Ведь и Пеппи без ума от танцев. Помните, когда воры Блом и Громила Карл попытались ограбить одинокую обитательницу виллы ¦Курица», Пеппи сперва связала их. А потом разрезала веревки, но с условием, что Громила Карл станет с ней танцевать, а Блом будет им играть на гребенке с папиросной бумагой.

Воры совсем выбились из сил, но Пеппи все не отпускала их:

— Нет, нет, дорогие мои, я не натанцевалась! О! Я могла бы плясать до четверга, — сказала она, когда пробило три часа ночи.

Но это был праздник Кестнера: в тот день именно он получил Андерсеновскую премию. Кестнер был настроен задумчиво и немного торжественно: хотелось ему поговорить о самом главном.

— Вот смотрите, — сказал он Линдгрен и Трэверс, — премией награждены вы — две женщины — и только один мужчина. Чем это объяснить? Может быть, тем, что вы, матери, видите, понимаете, чувствуете своих детей, а вот я знаю по-настоящему одного-единственного ребенка: себя самого, каким я был когда-то. К прошлому тянется бесконечно длинный и хрупкий колодец, чудом сохранившийся, — и это все, что позволяет мне писать. Со дна колодца видна звезда. А когда глядишь с вершины в глубь колодца, открывается твое детство.

— Вы правы, — согласилась Астрид. — Матери видят многое. Но так, до конца и изнутри, чтобы писать о нем, мы тоже знаем одного- единственного ребенка.

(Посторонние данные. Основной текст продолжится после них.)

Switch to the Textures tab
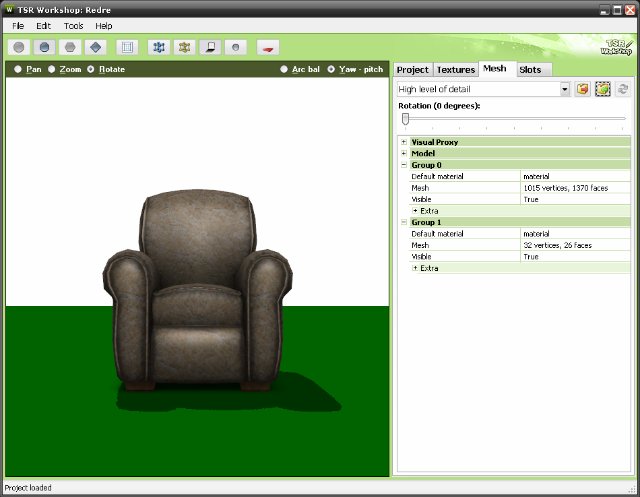This screenshot has width=640, height=497. [455, 70]
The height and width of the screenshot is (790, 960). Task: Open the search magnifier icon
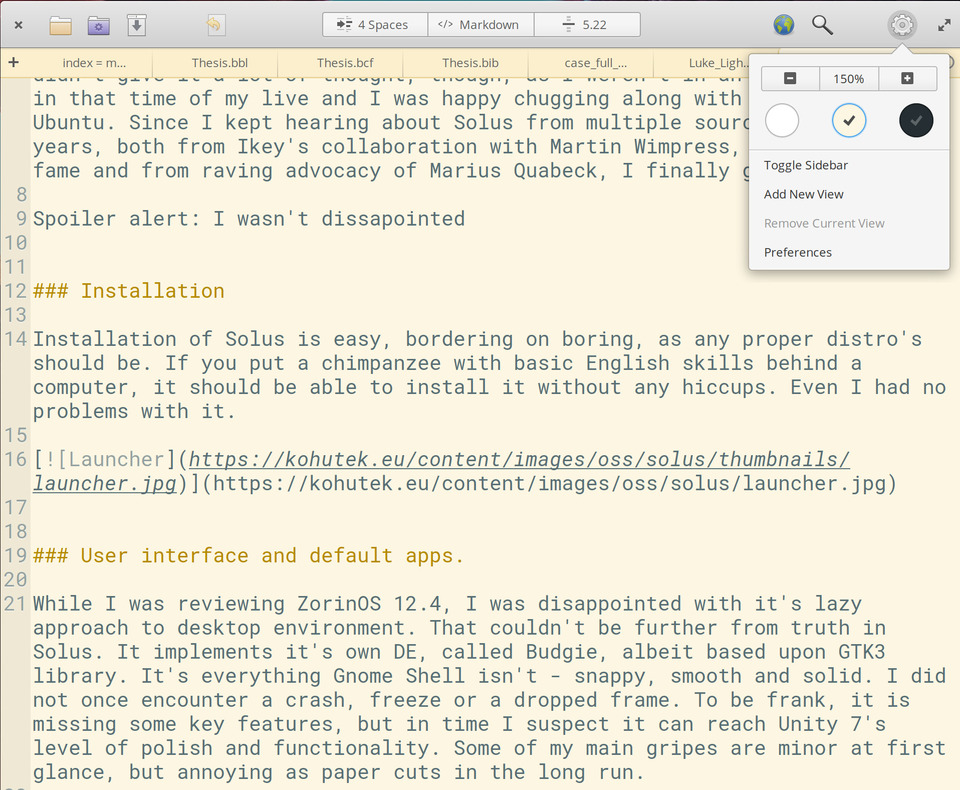[x=822, y=25]
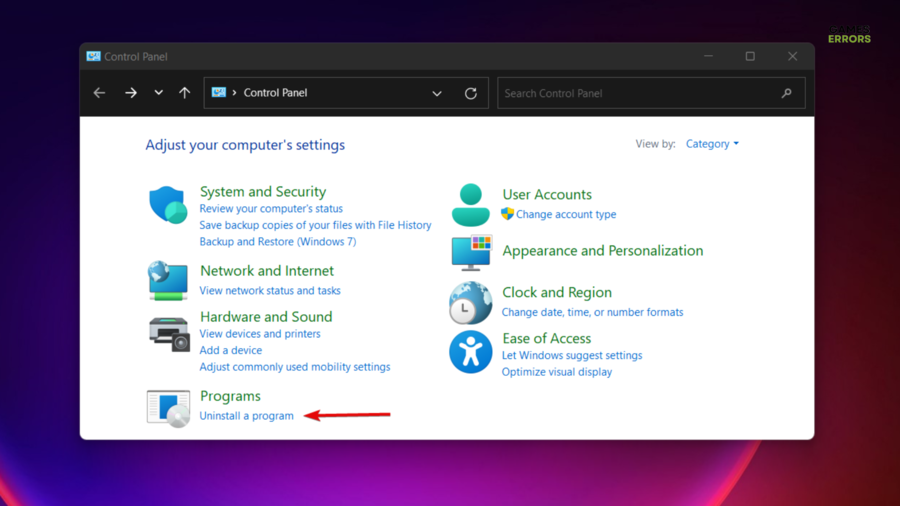Click Control Panel in address breadcrumb
The image size is (900, 506).
tap(275, 93)
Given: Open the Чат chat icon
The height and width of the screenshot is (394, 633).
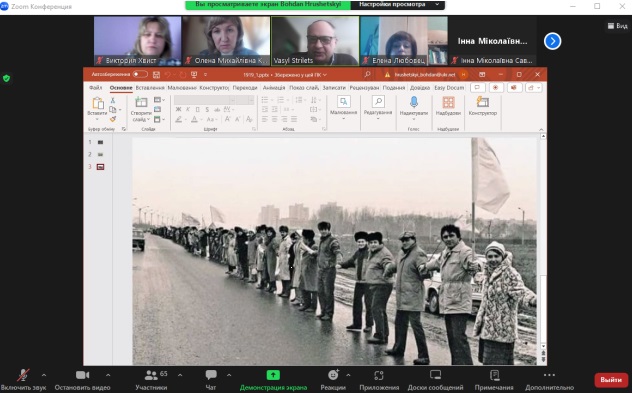Looking at the screenshot, I should coord(211,375).
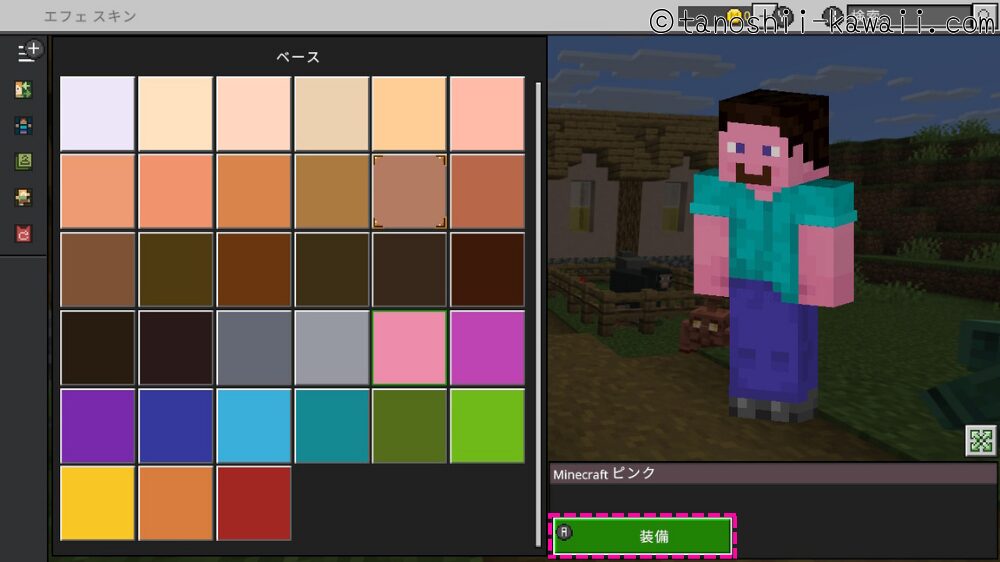Select the light gray color swatch

tap(331, 347)
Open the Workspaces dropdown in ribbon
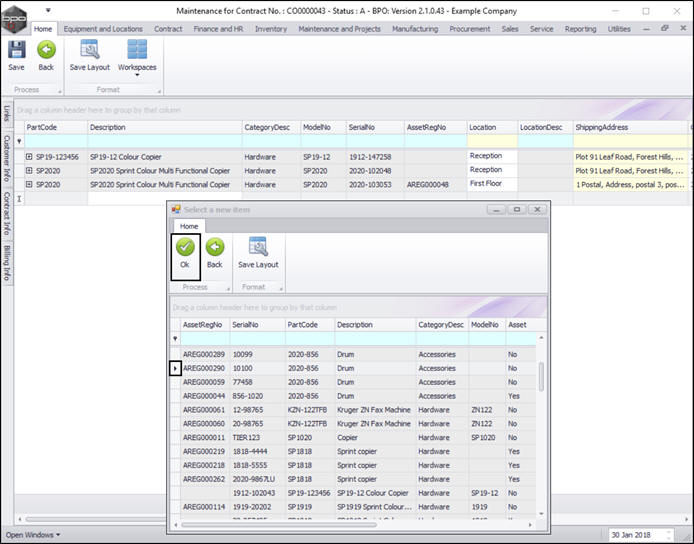 coord(137,67)
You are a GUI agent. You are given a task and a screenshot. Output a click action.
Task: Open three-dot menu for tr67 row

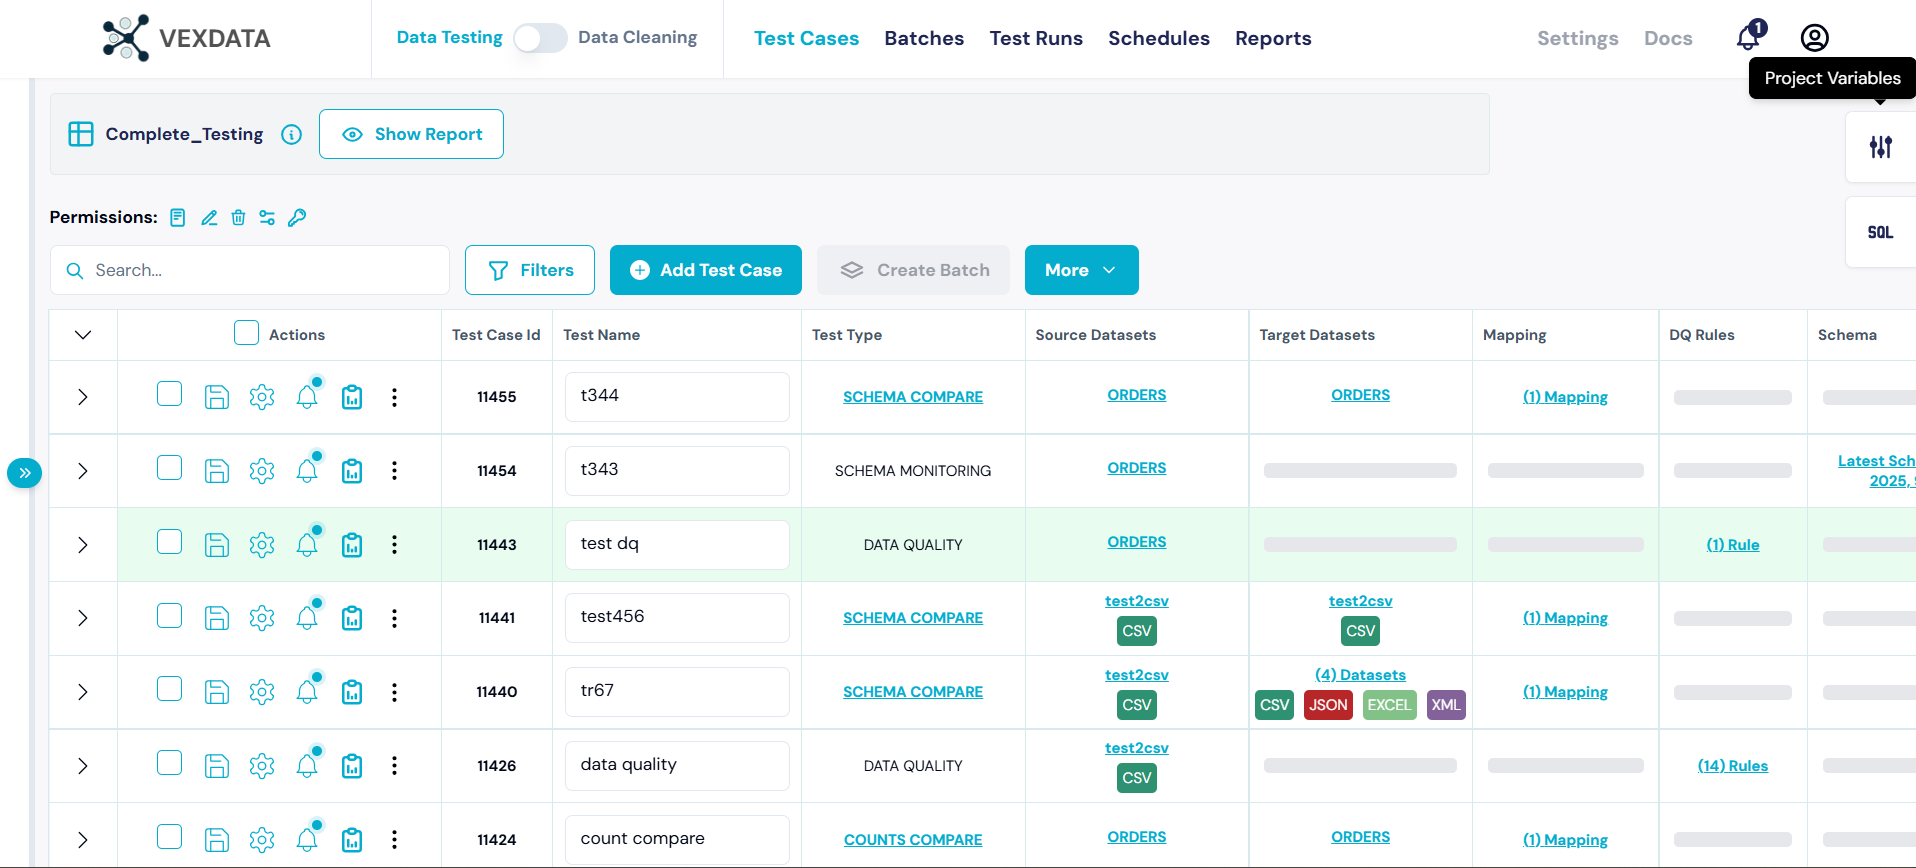(394, 692)
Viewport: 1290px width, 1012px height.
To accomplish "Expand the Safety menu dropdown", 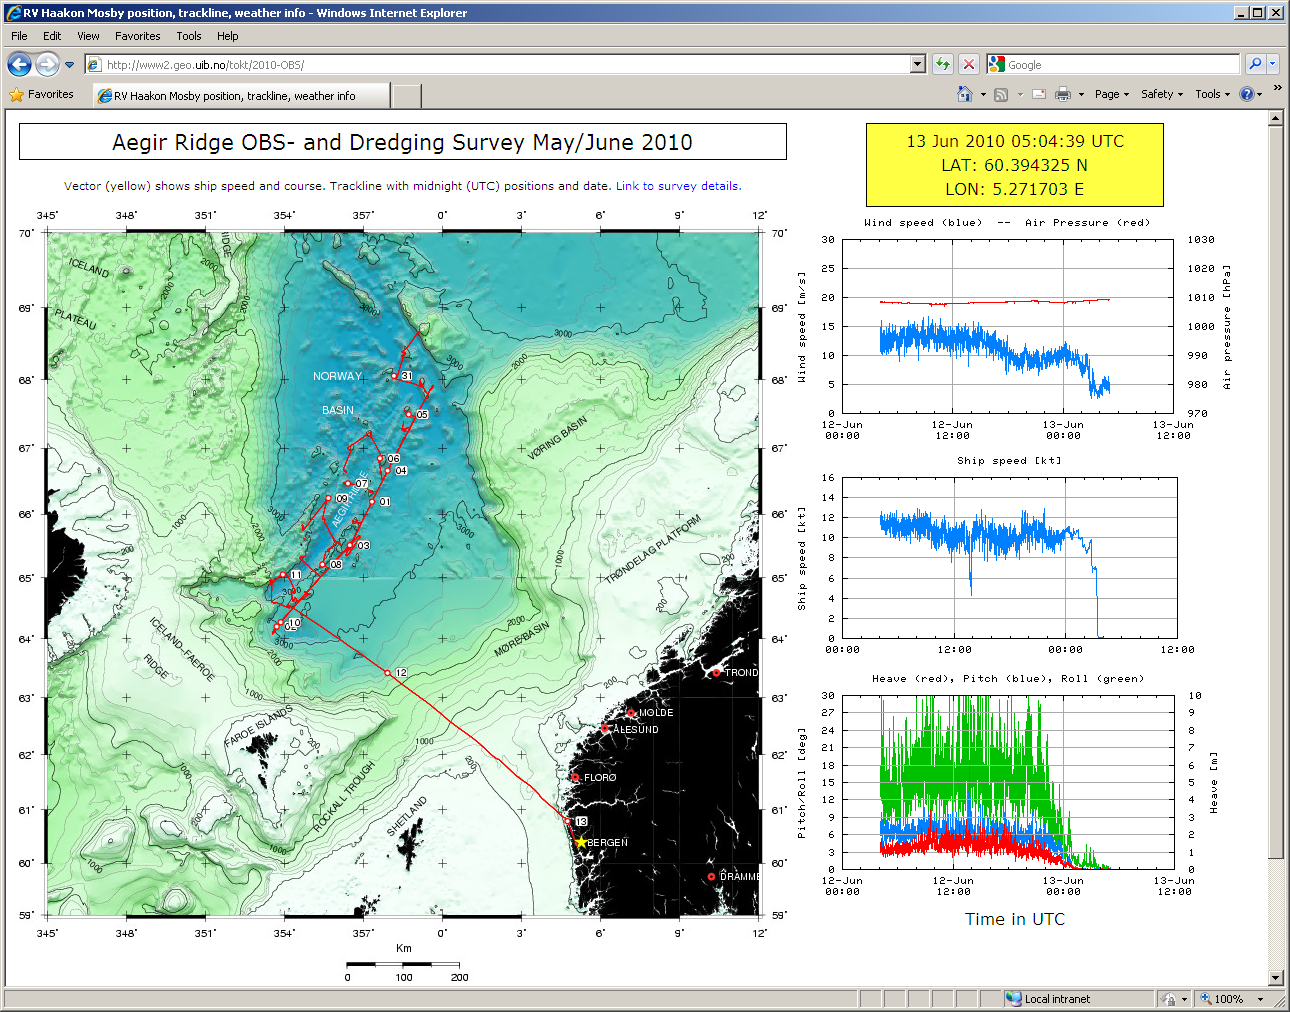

... Этот-то ребенок и явился из Смоланда, из детства Астрид, и тогда возникла Пеппи.

— Для маленьких детей очень необходимо, чтобы жизнь шла по размеренному порядку, а главное, чтобы этот порядок завели они сами, — говорит Пеппи.

Вот она и завела ¦ размеренный порядок», куда, конечно, входит и побег на необитаемый остров и многое другое, что иному взрослому покажется странным.

Она твердо знает не только, как жить, но и для чего она живет. Блумстерлунд избивал лошадь, которая не могла стронуть с места телегу, груженную тяжелыми мешками. Пеппи попыталась усовестить его, а так как этот жестокий человек не унимался, несколько раз подбросила его в воздух, сыграла им в мячик; это помогло — взглянув на мир с высоты, он стал смирнее овечки.